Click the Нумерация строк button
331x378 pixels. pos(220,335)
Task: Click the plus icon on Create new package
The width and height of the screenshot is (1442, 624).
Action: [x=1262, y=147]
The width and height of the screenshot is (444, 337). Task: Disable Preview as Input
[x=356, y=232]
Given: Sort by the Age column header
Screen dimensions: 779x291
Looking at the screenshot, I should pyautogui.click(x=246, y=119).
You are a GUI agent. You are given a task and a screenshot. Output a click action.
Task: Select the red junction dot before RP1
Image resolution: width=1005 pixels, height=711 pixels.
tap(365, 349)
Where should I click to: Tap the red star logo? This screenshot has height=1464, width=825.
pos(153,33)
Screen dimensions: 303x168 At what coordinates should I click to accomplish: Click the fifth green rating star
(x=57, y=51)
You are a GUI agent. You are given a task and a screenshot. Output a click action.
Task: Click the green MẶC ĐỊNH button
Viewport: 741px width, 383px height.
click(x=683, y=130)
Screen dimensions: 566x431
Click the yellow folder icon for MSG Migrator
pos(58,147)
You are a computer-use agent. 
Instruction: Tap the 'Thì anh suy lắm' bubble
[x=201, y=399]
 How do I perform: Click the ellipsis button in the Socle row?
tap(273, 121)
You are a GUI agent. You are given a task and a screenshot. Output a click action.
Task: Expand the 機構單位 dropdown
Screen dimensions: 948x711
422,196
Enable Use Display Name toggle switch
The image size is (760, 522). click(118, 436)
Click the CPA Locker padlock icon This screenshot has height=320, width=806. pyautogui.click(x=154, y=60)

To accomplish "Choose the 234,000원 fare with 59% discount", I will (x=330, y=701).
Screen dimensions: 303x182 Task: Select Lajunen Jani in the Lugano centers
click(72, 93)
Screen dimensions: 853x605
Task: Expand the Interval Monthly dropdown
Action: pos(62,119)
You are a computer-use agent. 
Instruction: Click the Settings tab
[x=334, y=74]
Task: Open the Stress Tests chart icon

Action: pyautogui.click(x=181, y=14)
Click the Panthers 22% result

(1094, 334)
★ ★ ★ ★
Leaving nothing out, print each line above exactly.

→ Task answer:
Click the Нумерация строк button
331x378 pixels. pos(220,335)
Task: Click the plus icon on Create new package
The width and height of the screenshot is (1442, 624).
Action: [x=1262, y=147]
The width and height of the screenshot is (444, 337). Task: Disable Preview as Input
[x=356, y=232]
Given: Sort by the Age column header
Screen dimensions: 779x291
Looking at the screenshot, I should pyautogui.click(x=246, y=119).
You are a GUI agent. You are given a task and a screenshot. Output a click action.
Task: Select the red junction dot before RP1
Image resolution: width=1005 pixels, height=711 pixels.
tap(365, 349)
Where should I click to: Tap the red star logo? This screenshot has height=1464, width=825.
pos(153,33)
Screen dimensions: 303x168 At what coordinates should I click to accomplish: Click the fifth green rating star
(x=57, y=51)
You are a GUI agent. You are given a task and a screenshot. Output a click action.
Task: Click the green MẶC ĐỊNH button
Viewport: 741px width, 383px height.
click(x=683, y=130)
Screen dimensions: 566x431
Click the yellow folder icon for MSG Migrator
pos(58,147)
You are a computer-use agent. 
Instruction: Tap the 'Thì anh suy lắm' bubble
[x=201, y=399]
 How do I perform: Click the ellipsis button in the Socle row?
tap(273, 121)
You are a GUI agent. You are given a task and a screenshot. Output a click action.
Task: Expand the 機構單位 dropdown
Screen dimensions: 948x711
422,196
Enable Use Display Name toggle switch
The image size is (760, 522). click(118, 436)
Click the CPA Locker padlock icon This screenshot has height=320, width=806. pyautogui.click(x=154, y=60)

To accomplish "Choose the 234,000원 fare with 59% discount", I will (x=330, y=701).
Screen dimensions: 303x182 Task: Select Lajunen Jani in the Lugano centers
click(72, 93)
Screen dimensions: 853x605
Task: Expand the Interval Monthly dropdown
Action: pos(62,119)
You are a computer-use agent. 
Instruction: Click the Settings tab
[x=334, y=74]
Task: Open the Stress Tests chart icon

Action: pyautogui.click(x=181, y=14)
Click the Panthers 22% result

(1094, 334)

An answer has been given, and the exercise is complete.